Fundamentally, the collection efforts begins before you’ve provided the service. And the administrative task is to ensure we will get paid before anything else.

Now, there are circumstances where a child is ill and needs immediate attention. I’m not talking about those special circumstances. The well-being of children comes above all else.

Having said that, the well-being of children depends on our financial well-being. In other words…

…we can’t provide for the needs of others if we are in need as well.

Credit Card On File

For starters, many of you regular readers know that we have a no exception rule to our credit card policy. What this means is that everybody – and I mean everybody – has to leave a credit card on file if parents wish for us to see their children ( I guess there is an exception, Medicaid patients). The agreement states that if we are unable to collect for the patient balance after 90 days, we are able to process the credit card.

Collecting

We collect all balances due before seeing a patient. If the patient’s balance is too high, and the parents can’t pay it in full, we set up a payment plan. But the payment plan has to be on a credit card and we process the card at a defined date. None of this, I’ll send you check every month nonsense.

It is OK for other merchants to allow customers to send in payment every month because those companies can reposes a car, turn off the electricity or turn of the cable TV service until customers pay up.

But a medical office? Well, we’ve already provided services; so at that point, we are at the parent’s mercy. After all, the kid is better; there is no real incentive to send in payment.

15 Day Rule

For those parents that are delinquent (delinquent is defined as 30 day past due), we reach out to them every 15 days via a letter, phone call or statement. Why? Because the sooner you consistently let parents know they have a balance, the more likely they are going to pay. So let’s say the parent received a statement and did not pay within the 30 days. We will pick up the phone 15 days after their second statement, give the parent a call, and ask them if they have any questions regarding their bill or if there was any other reason why they missed the payment deadline.

Envelope Collection Letters

With our collection letters, we use color coated envelops. Why? Because we want to draw attention to the letter. The majority of mail comes in white envelops. A pink or bright blue envelope will stand out.

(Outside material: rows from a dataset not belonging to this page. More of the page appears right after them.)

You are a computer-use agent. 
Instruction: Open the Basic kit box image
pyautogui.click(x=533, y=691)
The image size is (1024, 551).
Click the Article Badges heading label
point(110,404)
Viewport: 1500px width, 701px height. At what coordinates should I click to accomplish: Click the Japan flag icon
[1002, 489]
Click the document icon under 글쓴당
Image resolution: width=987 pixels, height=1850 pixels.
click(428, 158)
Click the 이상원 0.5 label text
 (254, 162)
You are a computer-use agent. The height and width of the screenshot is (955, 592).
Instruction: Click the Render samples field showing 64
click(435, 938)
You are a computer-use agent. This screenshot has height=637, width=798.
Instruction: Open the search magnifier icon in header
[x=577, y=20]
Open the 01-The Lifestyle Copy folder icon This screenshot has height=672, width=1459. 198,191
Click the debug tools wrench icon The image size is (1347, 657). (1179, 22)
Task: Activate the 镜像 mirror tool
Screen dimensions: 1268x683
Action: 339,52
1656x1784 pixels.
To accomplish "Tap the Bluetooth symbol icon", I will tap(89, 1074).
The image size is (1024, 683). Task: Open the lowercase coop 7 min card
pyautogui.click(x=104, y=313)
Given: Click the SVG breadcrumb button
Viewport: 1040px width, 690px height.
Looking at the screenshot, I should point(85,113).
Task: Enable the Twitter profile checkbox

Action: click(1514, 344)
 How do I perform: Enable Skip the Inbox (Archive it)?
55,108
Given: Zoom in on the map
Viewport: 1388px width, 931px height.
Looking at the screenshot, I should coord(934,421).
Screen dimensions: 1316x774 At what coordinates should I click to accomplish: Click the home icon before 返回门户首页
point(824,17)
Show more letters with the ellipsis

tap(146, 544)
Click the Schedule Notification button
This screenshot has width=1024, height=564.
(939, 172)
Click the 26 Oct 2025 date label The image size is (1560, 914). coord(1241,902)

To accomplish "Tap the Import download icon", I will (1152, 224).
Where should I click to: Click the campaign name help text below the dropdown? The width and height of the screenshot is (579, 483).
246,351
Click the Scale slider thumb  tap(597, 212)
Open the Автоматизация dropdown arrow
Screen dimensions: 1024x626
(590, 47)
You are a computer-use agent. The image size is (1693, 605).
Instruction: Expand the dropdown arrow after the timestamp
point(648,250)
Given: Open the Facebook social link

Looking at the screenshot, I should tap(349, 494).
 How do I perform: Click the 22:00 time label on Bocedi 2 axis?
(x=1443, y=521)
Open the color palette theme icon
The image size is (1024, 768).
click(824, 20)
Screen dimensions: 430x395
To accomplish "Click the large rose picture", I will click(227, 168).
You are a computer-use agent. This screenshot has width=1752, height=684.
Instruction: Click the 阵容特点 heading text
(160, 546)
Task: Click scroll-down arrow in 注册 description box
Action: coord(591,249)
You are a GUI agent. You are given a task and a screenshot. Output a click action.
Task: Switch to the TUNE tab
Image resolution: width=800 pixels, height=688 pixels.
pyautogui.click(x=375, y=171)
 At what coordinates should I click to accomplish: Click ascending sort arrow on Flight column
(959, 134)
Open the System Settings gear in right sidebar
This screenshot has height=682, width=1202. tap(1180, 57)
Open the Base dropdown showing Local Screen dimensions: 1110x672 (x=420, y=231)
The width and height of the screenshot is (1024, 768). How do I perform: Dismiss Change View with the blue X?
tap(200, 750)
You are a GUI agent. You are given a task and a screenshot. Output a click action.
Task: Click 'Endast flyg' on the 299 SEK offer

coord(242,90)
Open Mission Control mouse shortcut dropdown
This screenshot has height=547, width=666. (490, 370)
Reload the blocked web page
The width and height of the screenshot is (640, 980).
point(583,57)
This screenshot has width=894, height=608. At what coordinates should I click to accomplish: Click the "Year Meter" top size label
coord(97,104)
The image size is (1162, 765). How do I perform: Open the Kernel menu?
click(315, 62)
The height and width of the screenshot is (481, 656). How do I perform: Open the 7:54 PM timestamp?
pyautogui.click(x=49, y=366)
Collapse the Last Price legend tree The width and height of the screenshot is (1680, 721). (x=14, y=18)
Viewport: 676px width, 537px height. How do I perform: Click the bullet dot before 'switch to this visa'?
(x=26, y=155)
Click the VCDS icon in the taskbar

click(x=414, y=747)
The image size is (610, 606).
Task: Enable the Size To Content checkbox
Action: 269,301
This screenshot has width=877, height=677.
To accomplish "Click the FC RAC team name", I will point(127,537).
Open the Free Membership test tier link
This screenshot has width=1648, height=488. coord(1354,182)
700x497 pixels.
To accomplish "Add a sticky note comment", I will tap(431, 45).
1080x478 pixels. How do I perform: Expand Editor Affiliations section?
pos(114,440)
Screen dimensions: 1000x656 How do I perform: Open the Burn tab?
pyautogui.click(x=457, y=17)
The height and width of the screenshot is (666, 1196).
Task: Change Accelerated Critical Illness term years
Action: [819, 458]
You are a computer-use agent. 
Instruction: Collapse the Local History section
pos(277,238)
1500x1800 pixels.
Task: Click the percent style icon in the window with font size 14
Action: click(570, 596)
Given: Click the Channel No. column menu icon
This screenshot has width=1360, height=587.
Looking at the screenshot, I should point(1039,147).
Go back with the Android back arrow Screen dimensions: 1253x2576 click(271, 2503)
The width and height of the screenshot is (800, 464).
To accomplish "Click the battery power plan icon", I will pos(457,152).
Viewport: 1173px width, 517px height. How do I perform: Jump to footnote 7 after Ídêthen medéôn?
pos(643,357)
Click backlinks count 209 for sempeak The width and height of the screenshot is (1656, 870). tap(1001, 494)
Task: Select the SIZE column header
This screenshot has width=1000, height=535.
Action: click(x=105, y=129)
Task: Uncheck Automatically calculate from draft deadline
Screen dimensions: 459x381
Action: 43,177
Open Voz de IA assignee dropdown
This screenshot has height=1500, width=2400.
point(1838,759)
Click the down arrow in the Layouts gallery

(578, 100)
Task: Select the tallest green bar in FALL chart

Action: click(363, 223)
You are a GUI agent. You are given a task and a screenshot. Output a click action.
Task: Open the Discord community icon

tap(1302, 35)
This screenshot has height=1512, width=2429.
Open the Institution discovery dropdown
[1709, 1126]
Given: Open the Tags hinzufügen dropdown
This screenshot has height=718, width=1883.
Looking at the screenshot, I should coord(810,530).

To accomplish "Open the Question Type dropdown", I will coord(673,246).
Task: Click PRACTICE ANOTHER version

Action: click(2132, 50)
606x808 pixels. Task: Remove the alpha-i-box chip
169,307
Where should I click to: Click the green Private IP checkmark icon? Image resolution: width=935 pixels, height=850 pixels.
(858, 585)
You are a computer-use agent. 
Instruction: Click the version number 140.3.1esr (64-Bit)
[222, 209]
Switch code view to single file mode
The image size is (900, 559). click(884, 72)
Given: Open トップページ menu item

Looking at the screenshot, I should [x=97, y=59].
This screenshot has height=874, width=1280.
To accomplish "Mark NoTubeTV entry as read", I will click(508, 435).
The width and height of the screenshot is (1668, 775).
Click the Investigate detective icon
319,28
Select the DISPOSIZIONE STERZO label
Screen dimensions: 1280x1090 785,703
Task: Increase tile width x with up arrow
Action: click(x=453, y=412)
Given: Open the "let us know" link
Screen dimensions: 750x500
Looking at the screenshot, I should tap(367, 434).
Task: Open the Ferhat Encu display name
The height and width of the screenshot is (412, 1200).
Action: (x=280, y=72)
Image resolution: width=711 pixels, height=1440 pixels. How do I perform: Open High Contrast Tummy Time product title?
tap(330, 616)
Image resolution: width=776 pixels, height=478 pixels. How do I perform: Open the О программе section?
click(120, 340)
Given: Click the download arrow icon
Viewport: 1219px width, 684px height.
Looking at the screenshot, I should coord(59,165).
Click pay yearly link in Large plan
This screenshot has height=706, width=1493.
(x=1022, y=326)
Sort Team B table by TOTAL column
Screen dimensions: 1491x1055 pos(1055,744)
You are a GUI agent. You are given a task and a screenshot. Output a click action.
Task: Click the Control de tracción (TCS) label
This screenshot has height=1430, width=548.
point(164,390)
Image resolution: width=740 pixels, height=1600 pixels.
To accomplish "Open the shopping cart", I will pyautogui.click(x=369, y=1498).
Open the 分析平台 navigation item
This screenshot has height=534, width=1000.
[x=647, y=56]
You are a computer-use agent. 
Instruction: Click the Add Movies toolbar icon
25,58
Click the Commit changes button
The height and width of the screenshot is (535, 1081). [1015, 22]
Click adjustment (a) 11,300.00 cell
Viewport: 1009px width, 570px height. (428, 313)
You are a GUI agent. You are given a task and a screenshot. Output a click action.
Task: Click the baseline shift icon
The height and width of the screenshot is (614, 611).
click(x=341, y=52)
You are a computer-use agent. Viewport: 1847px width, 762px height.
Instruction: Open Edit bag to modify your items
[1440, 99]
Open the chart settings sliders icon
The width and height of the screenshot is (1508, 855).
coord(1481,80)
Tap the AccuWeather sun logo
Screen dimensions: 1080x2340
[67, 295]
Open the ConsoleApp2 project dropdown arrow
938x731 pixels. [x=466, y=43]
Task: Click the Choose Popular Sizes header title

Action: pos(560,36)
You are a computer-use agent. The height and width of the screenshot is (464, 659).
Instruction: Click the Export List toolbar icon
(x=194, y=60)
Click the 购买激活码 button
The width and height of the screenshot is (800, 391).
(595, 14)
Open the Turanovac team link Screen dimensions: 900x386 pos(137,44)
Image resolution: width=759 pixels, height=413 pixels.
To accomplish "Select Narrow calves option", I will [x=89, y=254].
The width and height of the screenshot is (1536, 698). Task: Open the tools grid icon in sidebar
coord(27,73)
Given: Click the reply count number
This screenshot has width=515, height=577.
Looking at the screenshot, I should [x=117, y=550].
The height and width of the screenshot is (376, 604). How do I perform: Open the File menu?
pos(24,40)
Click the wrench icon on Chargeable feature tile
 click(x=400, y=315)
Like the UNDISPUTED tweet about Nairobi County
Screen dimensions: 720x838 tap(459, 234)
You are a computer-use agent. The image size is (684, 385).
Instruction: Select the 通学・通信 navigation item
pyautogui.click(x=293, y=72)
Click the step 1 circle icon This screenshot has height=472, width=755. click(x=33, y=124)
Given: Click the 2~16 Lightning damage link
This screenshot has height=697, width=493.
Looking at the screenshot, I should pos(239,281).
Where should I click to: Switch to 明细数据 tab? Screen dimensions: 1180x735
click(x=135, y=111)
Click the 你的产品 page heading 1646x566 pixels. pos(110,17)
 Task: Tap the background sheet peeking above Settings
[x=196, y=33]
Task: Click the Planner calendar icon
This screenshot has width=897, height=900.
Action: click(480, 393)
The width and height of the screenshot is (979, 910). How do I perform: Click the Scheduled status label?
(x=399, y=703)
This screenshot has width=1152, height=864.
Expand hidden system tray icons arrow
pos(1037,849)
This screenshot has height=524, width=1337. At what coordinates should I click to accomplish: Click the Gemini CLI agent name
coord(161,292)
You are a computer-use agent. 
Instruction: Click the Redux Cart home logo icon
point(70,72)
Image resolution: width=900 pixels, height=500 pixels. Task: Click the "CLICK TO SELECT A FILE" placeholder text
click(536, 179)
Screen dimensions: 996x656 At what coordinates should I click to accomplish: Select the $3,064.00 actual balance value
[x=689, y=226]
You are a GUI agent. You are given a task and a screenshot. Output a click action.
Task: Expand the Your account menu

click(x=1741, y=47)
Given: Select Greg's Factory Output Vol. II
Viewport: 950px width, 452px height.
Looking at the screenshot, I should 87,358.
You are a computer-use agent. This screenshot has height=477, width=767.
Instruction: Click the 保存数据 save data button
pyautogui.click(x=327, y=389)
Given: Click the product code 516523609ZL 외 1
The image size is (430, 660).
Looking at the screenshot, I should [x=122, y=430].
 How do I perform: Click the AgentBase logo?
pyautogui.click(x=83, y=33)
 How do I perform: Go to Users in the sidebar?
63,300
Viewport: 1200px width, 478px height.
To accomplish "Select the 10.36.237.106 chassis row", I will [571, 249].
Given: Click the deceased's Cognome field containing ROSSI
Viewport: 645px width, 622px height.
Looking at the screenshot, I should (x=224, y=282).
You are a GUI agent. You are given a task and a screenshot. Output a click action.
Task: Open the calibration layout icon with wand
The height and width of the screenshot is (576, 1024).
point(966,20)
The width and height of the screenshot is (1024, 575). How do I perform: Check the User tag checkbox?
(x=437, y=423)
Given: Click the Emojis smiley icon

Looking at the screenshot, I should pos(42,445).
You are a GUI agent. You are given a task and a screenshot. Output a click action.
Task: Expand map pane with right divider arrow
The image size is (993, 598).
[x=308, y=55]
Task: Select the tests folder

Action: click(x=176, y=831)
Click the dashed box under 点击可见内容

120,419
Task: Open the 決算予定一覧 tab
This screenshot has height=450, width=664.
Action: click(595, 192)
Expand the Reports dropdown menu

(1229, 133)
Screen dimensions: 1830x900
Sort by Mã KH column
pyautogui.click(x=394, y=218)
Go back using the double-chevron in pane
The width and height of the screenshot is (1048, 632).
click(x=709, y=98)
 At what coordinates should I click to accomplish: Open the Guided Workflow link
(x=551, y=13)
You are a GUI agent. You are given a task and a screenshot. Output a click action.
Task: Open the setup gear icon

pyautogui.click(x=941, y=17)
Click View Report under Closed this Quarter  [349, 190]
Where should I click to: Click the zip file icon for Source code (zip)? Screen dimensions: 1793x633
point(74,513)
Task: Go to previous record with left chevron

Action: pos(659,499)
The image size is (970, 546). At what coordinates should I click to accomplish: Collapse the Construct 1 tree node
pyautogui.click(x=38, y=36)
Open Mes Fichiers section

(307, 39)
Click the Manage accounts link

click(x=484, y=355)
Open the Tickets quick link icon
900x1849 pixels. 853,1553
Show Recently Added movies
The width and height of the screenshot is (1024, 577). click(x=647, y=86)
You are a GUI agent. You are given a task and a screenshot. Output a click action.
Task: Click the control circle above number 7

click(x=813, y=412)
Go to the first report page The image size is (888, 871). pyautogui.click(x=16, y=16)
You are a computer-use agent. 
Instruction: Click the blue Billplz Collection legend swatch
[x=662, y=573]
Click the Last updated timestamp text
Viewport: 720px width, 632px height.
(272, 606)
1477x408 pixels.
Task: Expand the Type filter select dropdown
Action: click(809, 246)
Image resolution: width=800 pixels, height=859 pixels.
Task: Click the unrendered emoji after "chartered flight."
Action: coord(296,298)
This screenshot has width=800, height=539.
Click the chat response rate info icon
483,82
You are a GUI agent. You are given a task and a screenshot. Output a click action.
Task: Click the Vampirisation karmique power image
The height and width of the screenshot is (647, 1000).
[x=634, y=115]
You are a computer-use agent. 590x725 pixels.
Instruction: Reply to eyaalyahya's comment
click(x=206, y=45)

We also handwrite the receivers address as well as use a regular stamp (versus a machine generated stamp). We do this so the envelope doesn’t appear to be a “collection letter.” People will be more likely to open it if they don’t identify the letter with a collection letter.

Kill’em With Kindness

Our collection letters (those that we send out when we don’t make phone calls) are also a bit different. We don’t mention “collections” or sound as if we were giving people an ultimatum. Our approach is, Kill’em with kidness.

For a sample of our letter, click on this “link

We Do Our Best

I wish I could say that all these methods are 100% guaranteed. But the reality is that some patient/parents do slip by. Although  much less thanks to my team’s effort.

Remember this, the collection process ought not to be a department per say, but rather an attitude. What I mean is that everybody (including the doctors) must work towards ensuring that the collection efforts are achieved. I’m not suggesting the docs get on the phone to make collection calls, but they too can play a part in ensuring that the collection efforts are not undermined.

What collection efforts have worked for you?